(Saint-Colomban,
Gorblaou, Camari)
Territoire de Lantosque
Eléments d’histoire d’une communauté oubliée
SZYS Solenne
Après les gorges, une communauté
isolée.
Sur la
commune de Lantosque, il existe de nombreux écarts, des hameaux où vivent
encore de nombreuses personnes. Une petite vallée se jette dans la
Vésubie, le long du vallon de Saint-Colomban. En la remontant, nous
découvrons, après les gorges, entre les crêtes de Martourins et de
Gaudissart, un versant plus agréable que les hommes ont colonisé depuis
longtemps. On y trouve quelques hameaux, autour d’une église dédiée à
Saint-Colomban.
Un espace éclaté, un centre :
Saint-Colomban est le centre principal de la vallée, où se trouve l’église
et le cimetière. Tout autour se sont installées les maisons du hameau,
sans pour autant enserrer complètement l’édifice. Il s’étend tout au long
du versant, en partant de la rive droite de la rivière jusqu’au quartier
de la Gleya.
Sur la rive gauche, en
remontant le vallon sur environ 300 m, se trouve Gorblaou. Il s’agit d’un
hameau aux maisons agglutinées, surplombant de vastes champs cultivés
encore aujourd’hui. On le trouve à l’écart des deux autres hameaux, en
contrebas de la route.
Continuant la route, nous
rencontrons Camari, s’allongeant sur le vallon. C’est le quartier le plus
cultivé de la vallée. On y retrouve les plus belles faïsses, sur
des versants doux et ensoleillés. L’habitat y est relativement lâche, et
seuls le four, la fontaine et l’abreuvoir semblent le concentrer quelque
peu. Ces pièces sont encore entretenues, rappelant leur rôle primordial
dans les temps anciens.
Prolongeant le chemin,
nous pouvons arriver au quartier de la Maïris, où se trouvent d’important
pâturages, et, au bord de la rivière, quelques prés, qui servaient à
l’accueil des troupeaux.
Béasse est un village où
plus personne ne vit à l’année. L’habitat reste encore entretenu, mais
n’accueille qu’une population estivale et saisonnière.
La Coala est un
quartier agricole. Il s’y trouve quelques granges, qui permettent à leurs
propriétaires de passer quelques jours l’été. Les planches de cultures
sont laissées en friche. Il n’y a plus de production agricole de nos
jours.

□ □ □ □ □

**CONSIGNES:**
1. Recopiez le passage du texte sur Saint-Colomban qui va de « Sur la rive » jusqu'à « de la route. » inclus.
2. Répondez à ces questions sur le texte sur Saint-Colomban :
(a) Sur quelle rive se trouve Gorblaou ?
(b) À Camari, qu'est-ce qui semble regrouper un peu l'habitat ?
(c) Quelle population vient encore à Béasse ?
3. Prolongez le texte sur Saint-Colomban à la suite de sa dernière phrase.
Les lignes qui viennent ensuite forment un ensemble à part, sans rapport avec ce texte.

**DONNÉES FOURNIES:**
□ □ □ □ □

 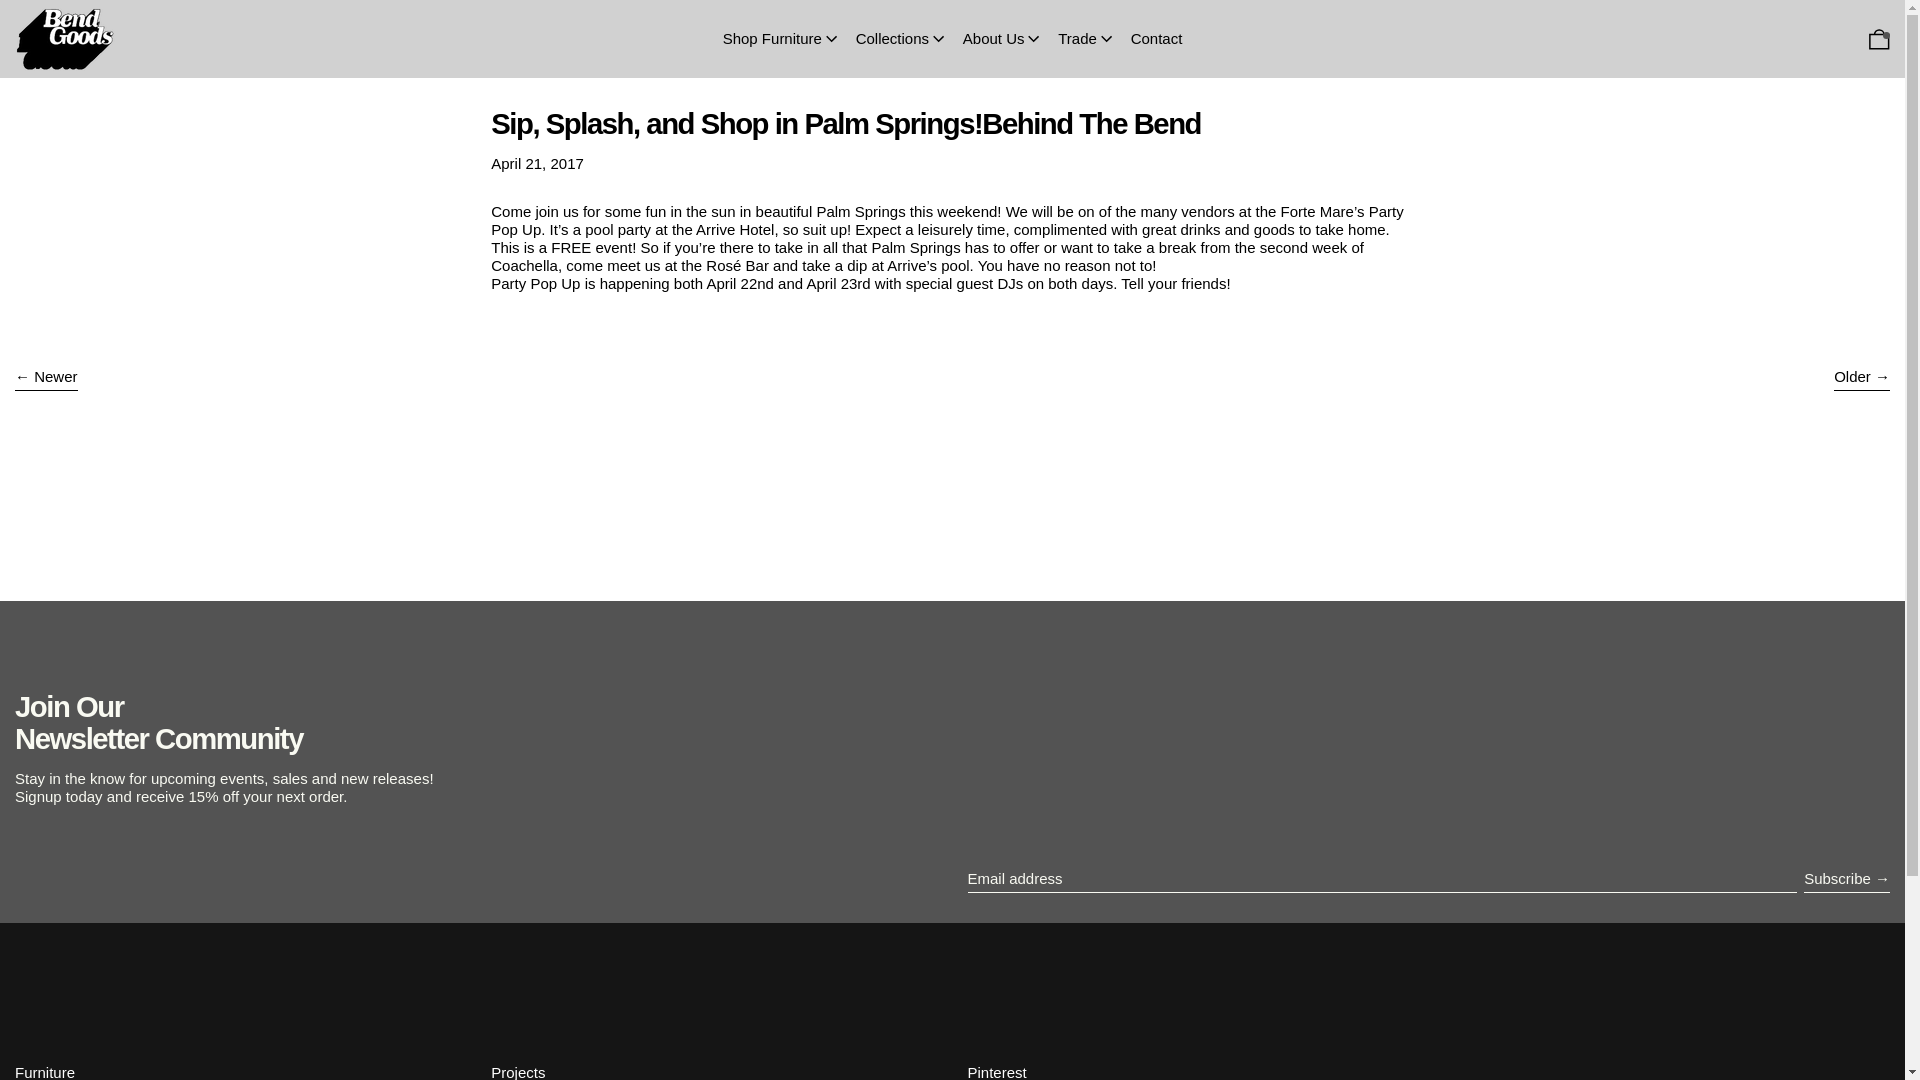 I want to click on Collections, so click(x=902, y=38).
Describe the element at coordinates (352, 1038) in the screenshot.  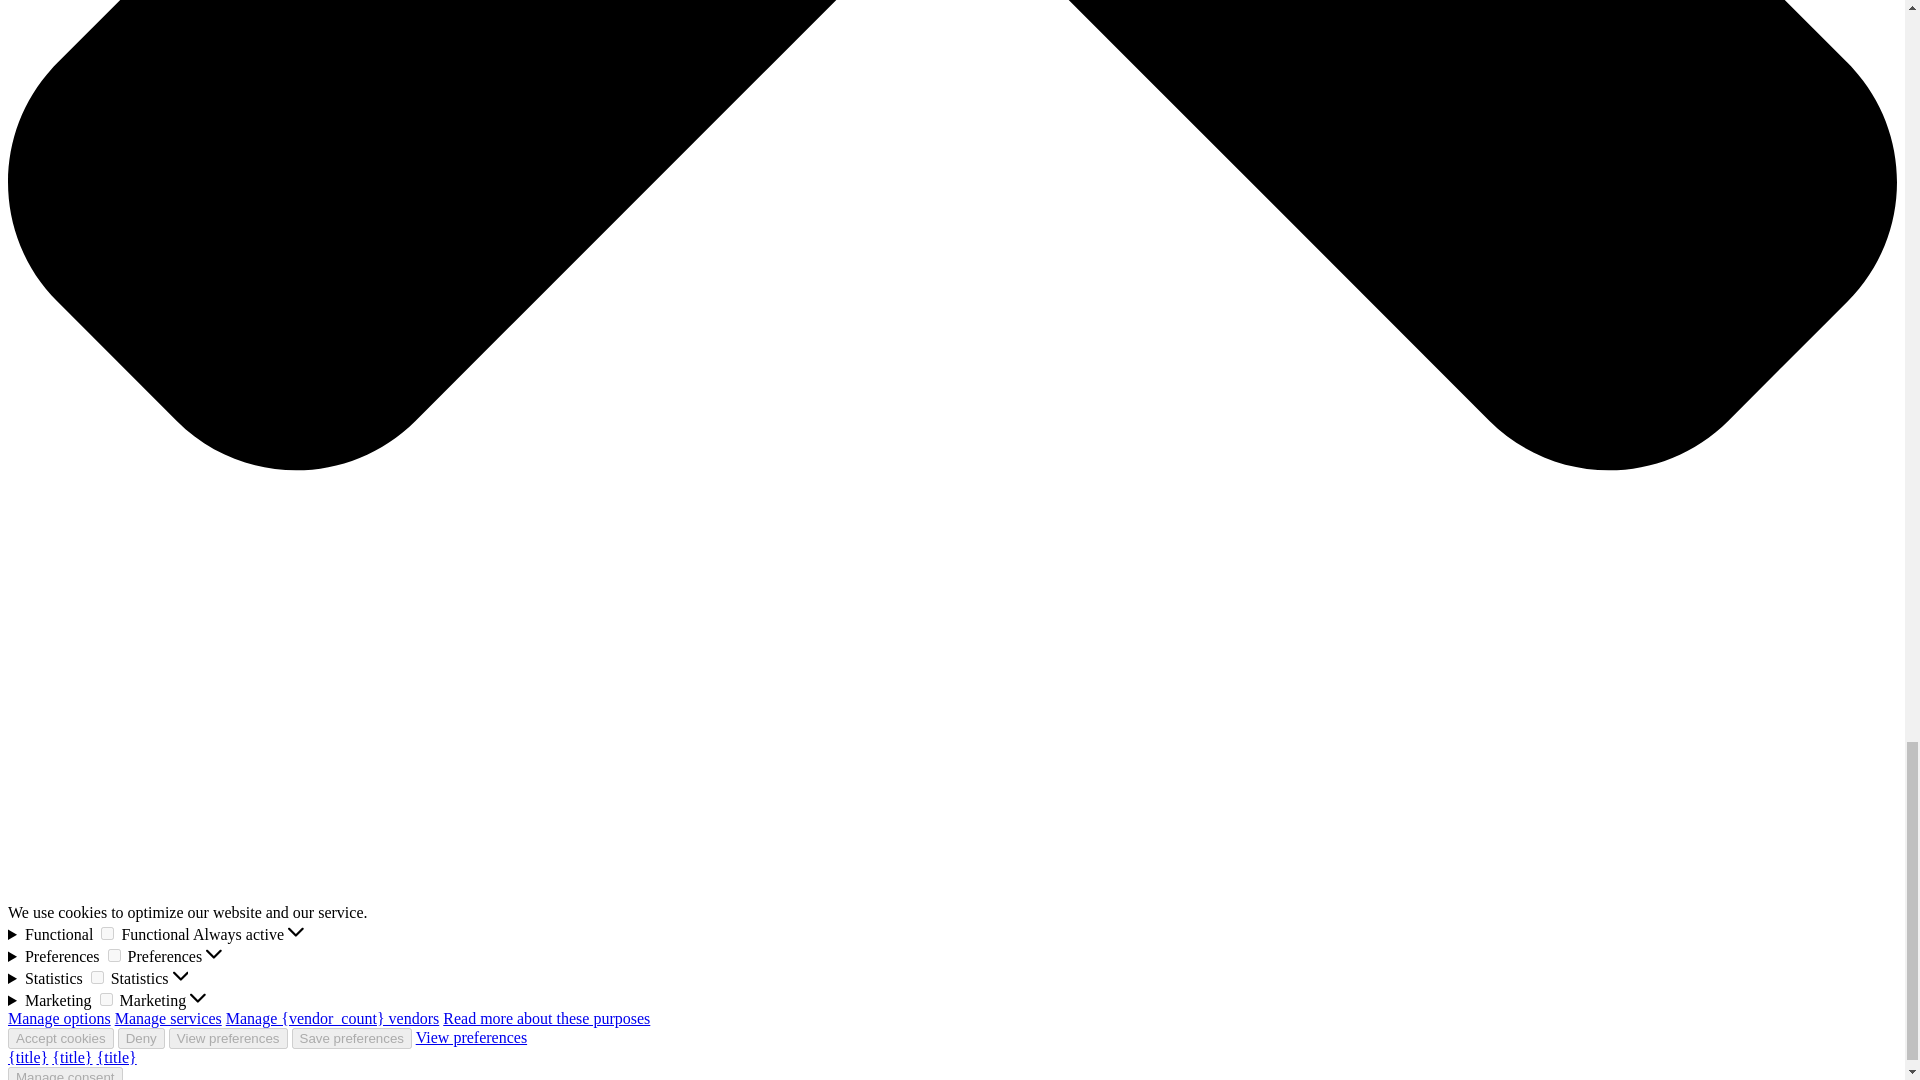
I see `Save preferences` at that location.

□ □ □ □ □

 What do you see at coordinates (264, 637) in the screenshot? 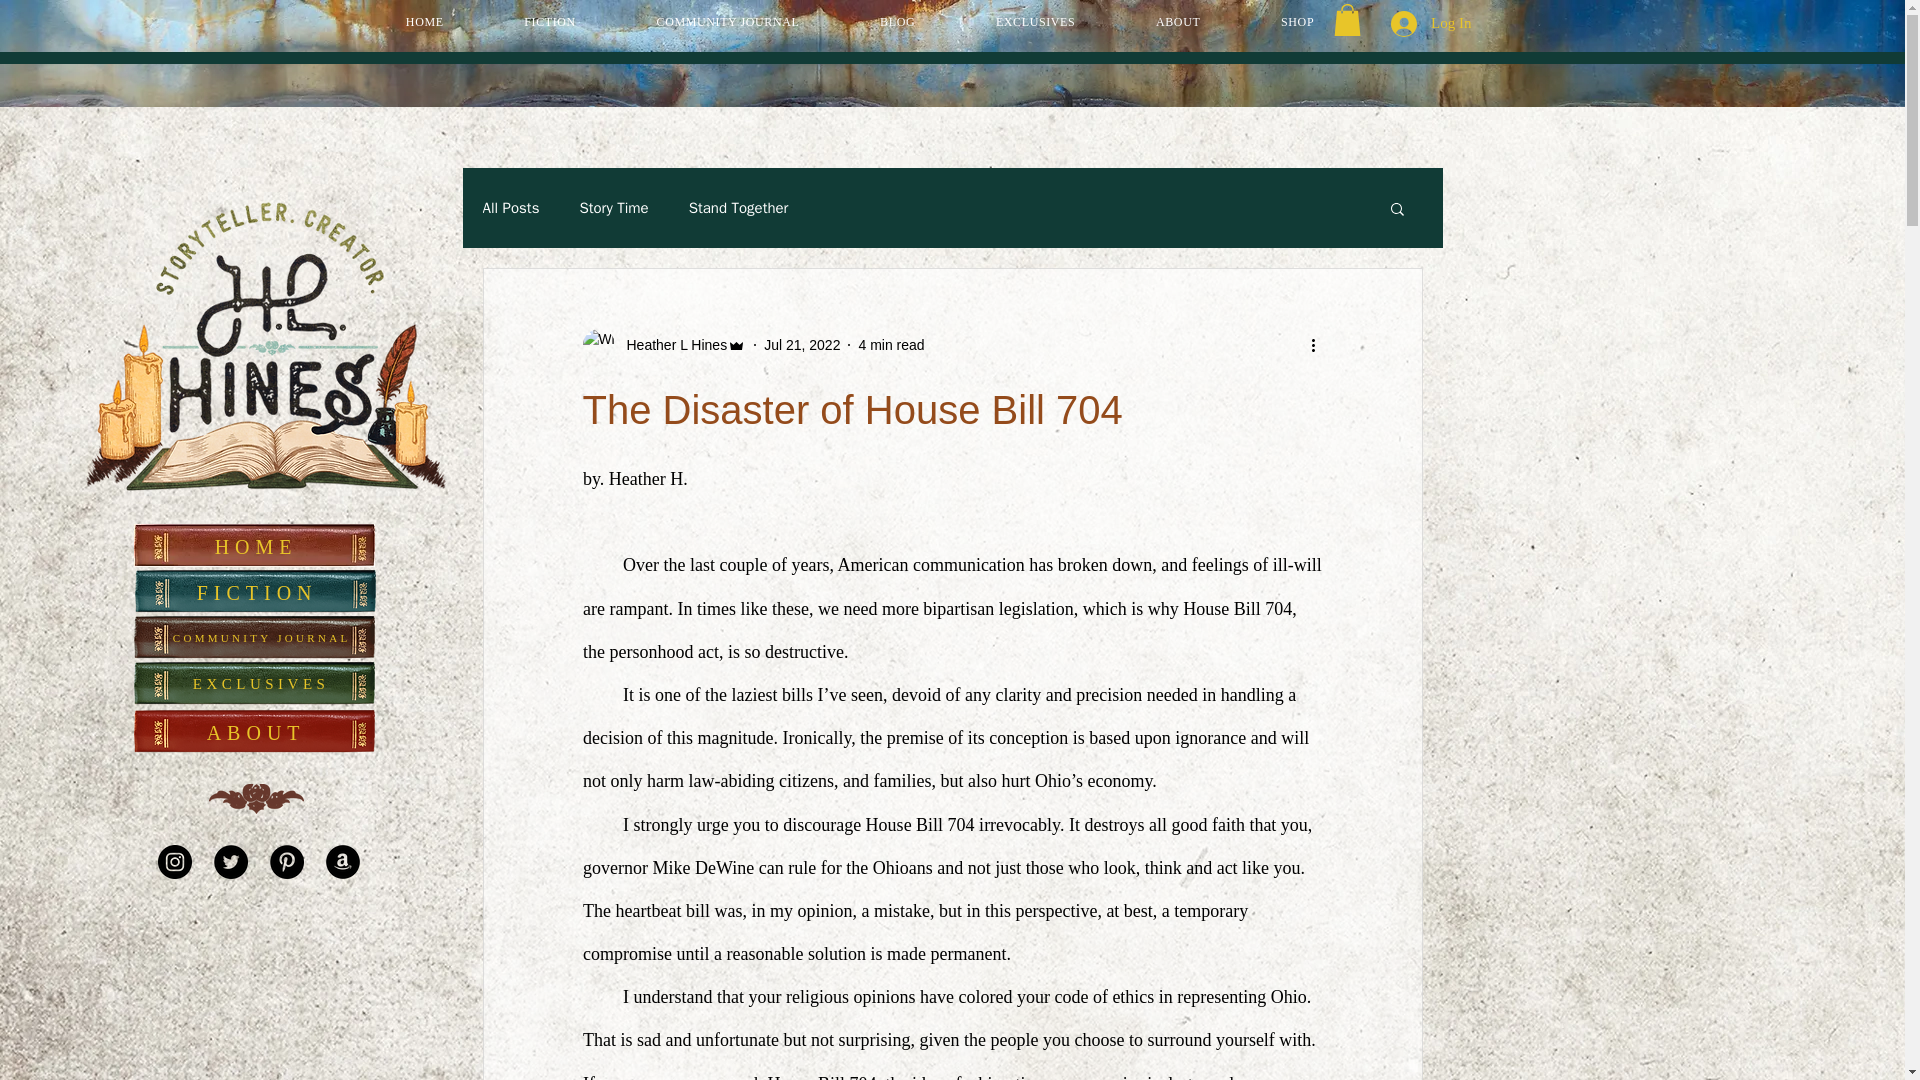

□ □ □ □ □

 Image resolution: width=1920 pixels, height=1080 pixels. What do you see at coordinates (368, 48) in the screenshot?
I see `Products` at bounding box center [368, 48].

□ □ □ □ □

**RÉPONSES:**
1.
Sur la rive gauche, en
remontant le vallon sur environ 300 m, se trouve Gorblaou. Il s’agit d’un
hameau aux maisons agglutinées, surplombant de vastes champs cultivés
encore aujourd’hui. On le trouve à l’écart des deux autres hameaux, en
contrebas de la route.

2.
(a) Sur la rive gauche.
(b) Le four, la fontaine et l'abreuvoir.
(c) Une population estivale et saisonnière.

3.
Le mythe de fondation
Lieu d’origine : La
communauté vivant dans cette vallée fermée se souvient encore d’une
origine mythique. Les anciens du quartier rappellent ces légendes
fondatrices. Il n’est pas possible de dater les événements relatés. De
plus, des périodes différentes de l’histoire locale s’interpénètrent.
Pourtant, l’origine des habitants est précisée. Mr. Henri (Philippe) et
Mme. Félicie (Juliette) GASTAUD nous les ont raconté : « Les premiers
habitants sont venus vers 1670
,
après que le premier village, au Villar, ait été emporté par le
glissement de terrain. Ils ont découvert cette vallée bien agréable, et y
ont installé leurs maisons ».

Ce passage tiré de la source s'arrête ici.